MS: E o palhaço, o que é?
GC: O palhaço é um símbolo da nossa civilização. E não só dos oprimidos. É o elemento que substitui o espectador, que encarna sua vontade e diz o que ele não pode dizer. O palhaço veste-se, pinta-se e comporta-se com objetivo de não ser levado a sério. Isso lhe permite escapar das convenções e limitações que a sociedade impõe aos indivíduos normais. O palhaço é o louco inconseqüente, que na Idade Média fazia críticas aos poderosos, travestido em bobo da corte. Corria o risco de ser enforcado a cada apresentação, mas se o rei o enforcasse, dificilmente conseguiria um substituto. Dessa forma o bobo funcionava como a consciência externa do poderoso monarca. Se este fizesse uma besteira, poderia ser ridicularizado pelo bobo na presença de toda a corte.
Hoje o palhaço fala e faz o que os reprimidos membros da sociedade gostariam de fazer. É um papel catártico. O palhaço disse tudo e o espectador sai com a alma lavada.
Esse negócio de dizer que o palhaço é ladrão de mulher é pura falácia. Ladrão de mulher é trombadinha. Nos circos de antigamente, o palhaço era o elemento que dispunha de alguns recursos para atrair as moçoilas fugidiças, é verdade. Era alegre, inteligente – mesmo quando fazia papel de bobo – e andava disfarçado.
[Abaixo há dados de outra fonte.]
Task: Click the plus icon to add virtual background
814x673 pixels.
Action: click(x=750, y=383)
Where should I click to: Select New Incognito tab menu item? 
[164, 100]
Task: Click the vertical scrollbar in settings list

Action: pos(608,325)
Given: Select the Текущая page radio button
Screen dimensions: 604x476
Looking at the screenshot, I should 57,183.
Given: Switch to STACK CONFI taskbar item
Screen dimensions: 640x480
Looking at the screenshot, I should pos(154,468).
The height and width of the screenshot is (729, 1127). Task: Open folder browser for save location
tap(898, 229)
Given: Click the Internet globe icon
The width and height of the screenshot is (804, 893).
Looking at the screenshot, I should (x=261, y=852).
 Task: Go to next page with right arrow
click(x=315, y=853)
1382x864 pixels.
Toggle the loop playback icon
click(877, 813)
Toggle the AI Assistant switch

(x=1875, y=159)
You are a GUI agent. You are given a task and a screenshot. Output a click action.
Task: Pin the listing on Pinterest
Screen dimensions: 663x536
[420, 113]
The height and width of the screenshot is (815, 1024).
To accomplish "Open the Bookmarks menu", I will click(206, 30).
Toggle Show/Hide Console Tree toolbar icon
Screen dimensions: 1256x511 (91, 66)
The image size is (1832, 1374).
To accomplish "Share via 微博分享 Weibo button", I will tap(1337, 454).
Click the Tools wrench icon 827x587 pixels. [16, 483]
Ninguém sabia como era o palhaço quando não estava vestido de palhaço, então era freqüentemente acusado de ter roubado a moça. Podia fugir com facilidade, pois bastava que se vestisse à paisana para não ser reconhecido. E poderia ir para outro circo, ou mudar a pintura da cara, o nome e as roupas artísticas.
Mas a verdade é que o palhaço não seduzia ninguém. As mulheres é que queriam fugir da vida que tinham. O circo representava a possibilidade de realização do sonho da mudança. Muitas mulheres jovens são assim: atiram-se nos braços do presente, sem dirigir os olhos para o futuro. E é assim que a sociedade as quer, por isso inventa sempre um responsável pelas irresponsabilidades das moças.
Em geral, o palhaço era o acusado, ainda que nem sempre fosse o escolhido pelas moçoilas. Os acrobatas eram saradões; os equilibristas, ágeis; os domadores, valentes; os mágicos, misteriosos. Todos tinham atrativos para as mulheres. O palhaço era somente um palhaço.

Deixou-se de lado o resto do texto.